(GIVEN DATA)

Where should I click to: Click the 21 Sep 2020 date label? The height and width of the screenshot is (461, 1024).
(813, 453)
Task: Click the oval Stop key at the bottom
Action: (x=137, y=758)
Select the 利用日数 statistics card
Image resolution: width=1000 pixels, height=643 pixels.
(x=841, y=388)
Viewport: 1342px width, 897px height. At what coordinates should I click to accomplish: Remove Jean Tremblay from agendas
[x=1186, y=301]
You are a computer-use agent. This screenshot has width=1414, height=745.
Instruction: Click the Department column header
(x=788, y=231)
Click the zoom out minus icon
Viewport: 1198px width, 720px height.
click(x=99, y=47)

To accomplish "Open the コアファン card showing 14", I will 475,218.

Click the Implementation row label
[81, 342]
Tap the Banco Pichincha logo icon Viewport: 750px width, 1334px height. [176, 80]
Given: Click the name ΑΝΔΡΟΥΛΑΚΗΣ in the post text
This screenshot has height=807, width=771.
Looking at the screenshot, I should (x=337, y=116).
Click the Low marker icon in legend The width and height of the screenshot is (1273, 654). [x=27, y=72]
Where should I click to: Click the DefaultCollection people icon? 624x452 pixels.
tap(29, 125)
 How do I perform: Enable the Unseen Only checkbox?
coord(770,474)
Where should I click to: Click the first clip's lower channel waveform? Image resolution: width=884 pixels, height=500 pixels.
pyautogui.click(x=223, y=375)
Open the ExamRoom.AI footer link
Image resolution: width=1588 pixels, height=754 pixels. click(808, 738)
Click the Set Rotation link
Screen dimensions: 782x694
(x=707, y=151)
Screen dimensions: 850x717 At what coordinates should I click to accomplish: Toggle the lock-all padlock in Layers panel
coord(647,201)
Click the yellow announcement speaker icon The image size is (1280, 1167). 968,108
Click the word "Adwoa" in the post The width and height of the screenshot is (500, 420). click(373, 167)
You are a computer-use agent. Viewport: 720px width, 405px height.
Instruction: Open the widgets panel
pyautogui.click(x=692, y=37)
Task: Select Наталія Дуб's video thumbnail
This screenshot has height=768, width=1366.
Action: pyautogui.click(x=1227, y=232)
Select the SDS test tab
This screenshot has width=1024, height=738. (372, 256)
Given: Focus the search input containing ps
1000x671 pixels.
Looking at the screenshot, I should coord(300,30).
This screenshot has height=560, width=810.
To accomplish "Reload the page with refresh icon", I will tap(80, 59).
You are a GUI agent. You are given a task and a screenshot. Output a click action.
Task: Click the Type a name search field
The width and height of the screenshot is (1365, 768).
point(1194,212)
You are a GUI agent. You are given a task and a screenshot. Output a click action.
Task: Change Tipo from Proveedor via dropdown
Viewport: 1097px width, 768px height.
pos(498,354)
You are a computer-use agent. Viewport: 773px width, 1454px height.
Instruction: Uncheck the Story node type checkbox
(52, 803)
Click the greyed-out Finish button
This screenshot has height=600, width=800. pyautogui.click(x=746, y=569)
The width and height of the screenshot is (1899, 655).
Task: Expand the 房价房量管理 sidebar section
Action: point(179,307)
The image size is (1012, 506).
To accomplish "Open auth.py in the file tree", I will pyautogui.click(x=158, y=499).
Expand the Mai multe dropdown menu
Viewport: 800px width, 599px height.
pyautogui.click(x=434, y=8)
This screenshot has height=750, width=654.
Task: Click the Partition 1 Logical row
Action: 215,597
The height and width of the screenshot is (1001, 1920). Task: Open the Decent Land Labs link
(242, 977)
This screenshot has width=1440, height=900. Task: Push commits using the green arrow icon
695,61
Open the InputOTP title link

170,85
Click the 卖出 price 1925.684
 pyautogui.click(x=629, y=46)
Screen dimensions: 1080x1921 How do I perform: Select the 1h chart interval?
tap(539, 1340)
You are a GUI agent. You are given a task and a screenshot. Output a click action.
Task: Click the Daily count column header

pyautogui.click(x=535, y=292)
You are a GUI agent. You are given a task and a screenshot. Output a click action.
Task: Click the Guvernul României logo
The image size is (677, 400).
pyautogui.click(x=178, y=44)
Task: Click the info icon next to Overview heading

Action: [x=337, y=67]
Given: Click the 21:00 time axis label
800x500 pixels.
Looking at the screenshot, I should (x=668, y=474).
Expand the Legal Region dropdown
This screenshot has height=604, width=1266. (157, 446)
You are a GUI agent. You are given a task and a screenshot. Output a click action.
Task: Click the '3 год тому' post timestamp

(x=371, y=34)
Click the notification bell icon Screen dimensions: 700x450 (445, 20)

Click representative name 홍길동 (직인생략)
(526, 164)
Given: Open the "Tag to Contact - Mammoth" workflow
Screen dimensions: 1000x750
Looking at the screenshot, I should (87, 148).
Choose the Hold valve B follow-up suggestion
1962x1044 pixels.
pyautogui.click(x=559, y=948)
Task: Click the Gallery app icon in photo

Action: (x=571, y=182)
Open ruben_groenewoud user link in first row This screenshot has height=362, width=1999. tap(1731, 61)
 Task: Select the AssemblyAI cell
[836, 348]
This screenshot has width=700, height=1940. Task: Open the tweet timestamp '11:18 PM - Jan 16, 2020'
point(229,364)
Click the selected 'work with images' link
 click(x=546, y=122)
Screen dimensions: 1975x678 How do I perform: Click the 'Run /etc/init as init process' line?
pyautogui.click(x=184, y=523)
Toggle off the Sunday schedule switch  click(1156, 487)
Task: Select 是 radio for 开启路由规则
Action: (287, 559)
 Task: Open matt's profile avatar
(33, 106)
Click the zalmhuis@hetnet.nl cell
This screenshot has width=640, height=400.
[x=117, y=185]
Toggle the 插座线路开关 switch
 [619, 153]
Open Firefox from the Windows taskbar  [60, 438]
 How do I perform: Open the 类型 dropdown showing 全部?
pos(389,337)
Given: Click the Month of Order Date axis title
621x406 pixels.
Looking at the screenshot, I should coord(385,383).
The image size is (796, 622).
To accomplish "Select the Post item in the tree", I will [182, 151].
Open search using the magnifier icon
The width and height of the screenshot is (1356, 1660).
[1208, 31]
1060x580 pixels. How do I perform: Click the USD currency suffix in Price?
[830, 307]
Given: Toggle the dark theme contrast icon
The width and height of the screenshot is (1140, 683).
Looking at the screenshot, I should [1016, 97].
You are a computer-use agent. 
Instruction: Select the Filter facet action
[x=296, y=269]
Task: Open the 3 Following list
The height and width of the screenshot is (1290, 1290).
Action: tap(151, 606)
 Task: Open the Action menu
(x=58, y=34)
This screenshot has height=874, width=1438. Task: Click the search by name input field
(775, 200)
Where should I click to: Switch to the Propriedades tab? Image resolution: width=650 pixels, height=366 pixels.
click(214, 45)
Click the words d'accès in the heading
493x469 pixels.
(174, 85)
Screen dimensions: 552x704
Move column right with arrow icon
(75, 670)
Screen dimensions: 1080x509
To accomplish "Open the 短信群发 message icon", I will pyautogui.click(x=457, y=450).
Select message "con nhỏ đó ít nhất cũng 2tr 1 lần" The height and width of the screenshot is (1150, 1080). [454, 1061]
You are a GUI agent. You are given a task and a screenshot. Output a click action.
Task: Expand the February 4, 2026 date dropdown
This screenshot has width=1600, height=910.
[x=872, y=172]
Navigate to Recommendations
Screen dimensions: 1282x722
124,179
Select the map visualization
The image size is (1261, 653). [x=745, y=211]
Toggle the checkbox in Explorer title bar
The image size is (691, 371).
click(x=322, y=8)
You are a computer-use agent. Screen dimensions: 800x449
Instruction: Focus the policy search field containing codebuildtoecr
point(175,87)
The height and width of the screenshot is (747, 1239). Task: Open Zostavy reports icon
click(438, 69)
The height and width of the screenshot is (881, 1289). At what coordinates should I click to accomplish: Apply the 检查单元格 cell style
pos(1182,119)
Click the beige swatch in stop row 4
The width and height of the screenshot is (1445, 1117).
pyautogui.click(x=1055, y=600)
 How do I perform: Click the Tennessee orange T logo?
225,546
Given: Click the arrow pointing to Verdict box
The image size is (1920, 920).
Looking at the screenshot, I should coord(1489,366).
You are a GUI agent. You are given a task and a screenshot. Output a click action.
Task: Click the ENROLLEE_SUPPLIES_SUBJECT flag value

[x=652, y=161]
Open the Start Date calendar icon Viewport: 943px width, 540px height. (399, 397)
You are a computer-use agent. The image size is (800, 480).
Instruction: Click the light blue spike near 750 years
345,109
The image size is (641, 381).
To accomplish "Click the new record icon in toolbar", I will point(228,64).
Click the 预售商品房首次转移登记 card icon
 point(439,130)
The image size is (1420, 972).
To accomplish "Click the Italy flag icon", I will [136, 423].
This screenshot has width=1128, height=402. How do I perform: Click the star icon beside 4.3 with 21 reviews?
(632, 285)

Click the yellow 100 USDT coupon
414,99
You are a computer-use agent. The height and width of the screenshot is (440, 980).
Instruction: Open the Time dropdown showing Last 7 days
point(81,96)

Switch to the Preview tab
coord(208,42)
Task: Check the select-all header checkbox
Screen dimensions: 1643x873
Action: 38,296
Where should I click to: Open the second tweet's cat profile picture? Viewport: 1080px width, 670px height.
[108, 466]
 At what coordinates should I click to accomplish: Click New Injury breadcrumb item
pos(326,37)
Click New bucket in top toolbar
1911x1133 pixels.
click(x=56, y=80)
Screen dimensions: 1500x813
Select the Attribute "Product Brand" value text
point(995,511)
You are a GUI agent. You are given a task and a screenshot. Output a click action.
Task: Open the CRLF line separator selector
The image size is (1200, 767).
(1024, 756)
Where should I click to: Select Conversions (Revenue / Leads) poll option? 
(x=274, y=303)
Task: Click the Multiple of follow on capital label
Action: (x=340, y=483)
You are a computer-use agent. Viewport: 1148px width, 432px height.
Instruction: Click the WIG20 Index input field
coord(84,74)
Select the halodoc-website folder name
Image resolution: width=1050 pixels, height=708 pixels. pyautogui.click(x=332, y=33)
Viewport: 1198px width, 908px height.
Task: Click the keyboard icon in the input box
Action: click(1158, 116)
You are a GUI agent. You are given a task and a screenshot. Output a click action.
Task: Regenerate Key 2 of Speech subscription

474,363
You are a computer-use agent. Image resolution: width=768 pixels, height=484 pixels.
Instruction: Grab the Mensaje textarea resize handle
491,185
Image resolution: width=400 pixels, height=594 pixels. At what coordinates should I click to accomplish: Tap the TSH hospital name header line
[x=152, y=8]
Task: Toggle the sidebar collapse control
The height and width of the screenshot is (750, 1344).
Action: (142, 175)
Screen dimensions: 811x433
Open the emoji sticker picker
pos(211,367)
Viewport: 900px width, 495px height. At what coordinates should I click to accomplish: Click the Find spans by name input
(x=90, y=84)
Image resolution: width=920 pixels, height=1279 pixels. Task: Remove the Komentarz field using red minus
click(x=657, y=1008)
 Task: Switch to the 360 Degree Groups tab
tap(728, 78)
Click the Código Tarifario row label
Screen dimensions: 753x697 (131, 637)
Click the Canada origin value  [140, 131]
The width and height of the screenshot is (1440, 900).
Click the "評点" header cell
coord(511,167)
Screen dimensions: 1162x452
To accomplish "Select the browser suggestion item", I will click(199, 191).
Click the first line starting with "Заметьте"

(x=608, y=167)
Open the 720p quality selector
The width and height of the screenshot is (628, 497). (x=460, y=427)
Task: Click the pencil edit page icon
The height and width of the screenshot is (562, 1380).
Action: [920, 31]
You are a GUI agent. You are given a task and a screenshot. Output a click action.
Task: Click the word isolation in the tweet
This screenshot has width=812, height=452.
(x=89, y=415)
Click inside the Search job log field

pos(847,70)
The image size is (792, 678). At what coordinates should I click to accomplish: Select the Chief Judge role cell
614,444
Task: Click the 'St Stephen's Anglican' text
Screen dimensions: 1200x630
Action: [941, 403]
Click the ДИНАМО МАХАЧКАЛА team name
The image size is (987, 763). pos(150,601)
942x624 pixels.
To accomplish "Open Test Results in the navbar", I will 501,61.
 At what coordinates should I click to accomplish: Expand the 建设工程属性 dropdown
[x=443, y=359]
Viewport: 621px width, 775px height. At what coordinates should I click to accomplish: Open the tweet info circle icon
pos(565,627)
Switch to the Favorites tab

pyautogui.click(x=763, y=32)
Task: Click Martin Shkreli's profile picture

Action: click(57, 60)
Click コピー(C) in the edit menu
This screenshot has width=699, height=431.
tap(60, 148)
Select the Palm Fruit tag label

(End GIVEN DATA)

■ WHAT IS EXPECTED
Output the lines above exactly, but only those between the line holding "Instruction: Click the Department" and the line holding "You are a computer-use agent. Viewport: 720px", inclusive.

■ FINAL ANSWER
Instruction: Click the Department column header
(x=788, y=231)
Click the zoom out minus icon
Viewport: 1198px width, 720px height.
click(x=99, y=47)

To accomplish "Open the コアファン card showing 14", I will 475,218.

Click the Implementation row label
[81, 342]
Tap the Banco Pichincha logo icon Viewport: 750px width, 1334px height. [176, 80]
Given: Click the name ΑΝΔΡΟΥΛΑΚΗΣ in the post text
This screenshot has height=807, width=771.
Looking at the screenshot, I should (x=337, y=116).
Click the Low marker icon in legend The width and height of the screenshot is (1273, 654). [x=27, y=72]
Where should I click to: Click the DefaultCollection people icon? 624x452 pixels.
tap(29, 125)
 How do I perform: Enable the Unseen Only checkbox?
coord(770,474)
Where should I click to: Click the first clip's lower channel waveform? Image resolution: width=884 pixels, height=500 pixels.
pyautogui.click(x=223, y=375)
Open the ExamRoom.AI footer link
Image resolution: width=1588 pixels, height=754 pixels. click(808, 738)
Click the Set Rotation link
Screen dimensions: 782x694
(x=707, y=151)
Screen dimensions: 850x717 At what coordinates should I click to accomplish: Toggle the lock-all padlock in Layers panel
coord(647,201)
Click the yellow announcement speaker icon The image size is (1280, 1167). 968,108
Click the word "Adwoa" in the post The width and height of the screenshot is (500, 420). click(373, 167)
You are a computer-use agent. Viewport: 720px width, 405px height.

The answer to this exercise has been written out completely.